=== What the task requires ===
Scan the data beneath this task and copy each line that includes "will".

(Collected data entries)
***
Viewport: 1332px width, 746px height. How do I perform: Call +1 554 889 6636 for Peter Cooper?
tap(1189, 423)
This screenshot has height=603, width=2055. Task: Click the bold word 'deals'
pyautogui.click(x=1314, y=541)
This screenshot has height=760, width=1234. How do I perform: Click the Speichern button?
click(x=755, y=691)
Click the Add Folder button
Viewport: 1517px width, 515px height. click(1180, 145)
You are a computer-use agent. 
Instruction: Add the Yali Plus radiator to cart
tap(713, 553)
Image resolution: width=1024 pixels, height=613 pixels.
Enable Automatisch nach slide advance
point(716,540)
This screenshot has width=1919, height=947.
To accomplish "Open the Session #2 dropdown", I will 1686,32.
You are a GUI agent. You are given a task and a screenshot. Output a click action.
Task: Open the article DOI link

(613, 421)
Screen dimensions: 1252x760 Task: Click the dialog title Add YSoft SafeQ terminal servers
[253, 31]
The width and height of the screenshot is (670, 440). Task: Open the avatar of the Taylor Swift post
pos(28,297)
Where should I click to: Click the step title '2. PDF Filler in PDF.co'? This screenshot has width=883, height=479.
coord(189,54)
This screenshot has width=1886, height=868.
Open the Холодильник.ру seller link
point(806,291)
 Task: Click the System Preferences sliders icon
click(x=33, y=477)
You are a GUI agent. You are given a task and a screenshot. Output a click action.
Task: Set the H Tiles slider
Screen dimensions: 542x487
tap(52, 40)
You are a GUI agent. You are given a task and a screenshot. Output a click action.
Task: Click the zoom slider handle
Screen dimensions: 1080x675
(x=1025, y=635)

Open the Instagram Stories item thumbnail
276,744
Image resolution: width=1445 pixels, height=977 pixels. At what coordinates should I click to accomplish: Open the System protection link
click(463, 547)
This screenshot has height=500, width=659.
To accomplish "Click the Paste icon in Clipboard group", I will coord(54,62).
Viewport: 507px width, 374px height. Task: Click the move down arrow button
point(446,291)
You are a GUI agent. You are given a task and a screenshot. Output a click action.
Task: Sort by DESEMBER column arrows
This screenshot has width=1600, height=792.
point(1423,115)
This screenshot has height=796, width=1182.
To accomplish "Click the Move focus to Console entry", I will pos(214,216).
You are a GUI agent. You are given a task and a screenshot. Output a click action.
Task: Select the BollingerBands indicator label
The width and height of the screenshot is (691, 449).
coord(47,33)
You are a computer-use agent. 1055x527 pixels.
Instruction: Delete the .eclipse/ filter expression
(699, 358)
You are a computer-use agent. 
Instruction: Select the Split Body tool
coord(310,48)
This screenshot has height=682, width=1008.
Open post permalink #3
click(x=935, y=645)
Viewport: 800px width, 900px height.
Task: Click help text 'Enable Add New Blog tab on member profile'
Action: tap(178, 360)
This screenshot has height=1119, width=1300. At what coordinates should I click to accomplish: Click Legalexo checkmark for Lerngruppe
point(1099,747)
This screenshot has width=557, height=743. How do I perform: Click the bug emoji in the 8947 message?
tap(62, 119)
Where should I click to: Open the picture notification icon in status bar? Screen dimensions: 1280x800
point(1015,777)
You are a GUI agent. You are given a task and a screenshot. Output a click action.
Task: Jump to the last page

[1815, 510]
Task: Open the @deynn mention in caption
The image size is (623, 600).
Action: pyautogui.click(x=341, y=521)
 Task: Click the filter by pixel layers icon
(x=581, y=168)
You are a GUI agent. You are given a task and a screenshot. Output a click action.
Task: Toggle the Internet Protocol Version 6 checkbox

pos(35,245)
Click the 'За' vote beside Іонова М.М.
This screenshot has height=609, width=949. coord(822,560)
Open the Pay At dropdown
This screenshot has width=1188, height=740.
***
=== Response ===
To accomplish "Open the Session #2 dropdown", I will 1686,32.
To accomplish "Click the Paste icon in Clipboard group", I will coord(54,62).
To accomplish "Click the Move focus to Console entry", I will pos(214,216).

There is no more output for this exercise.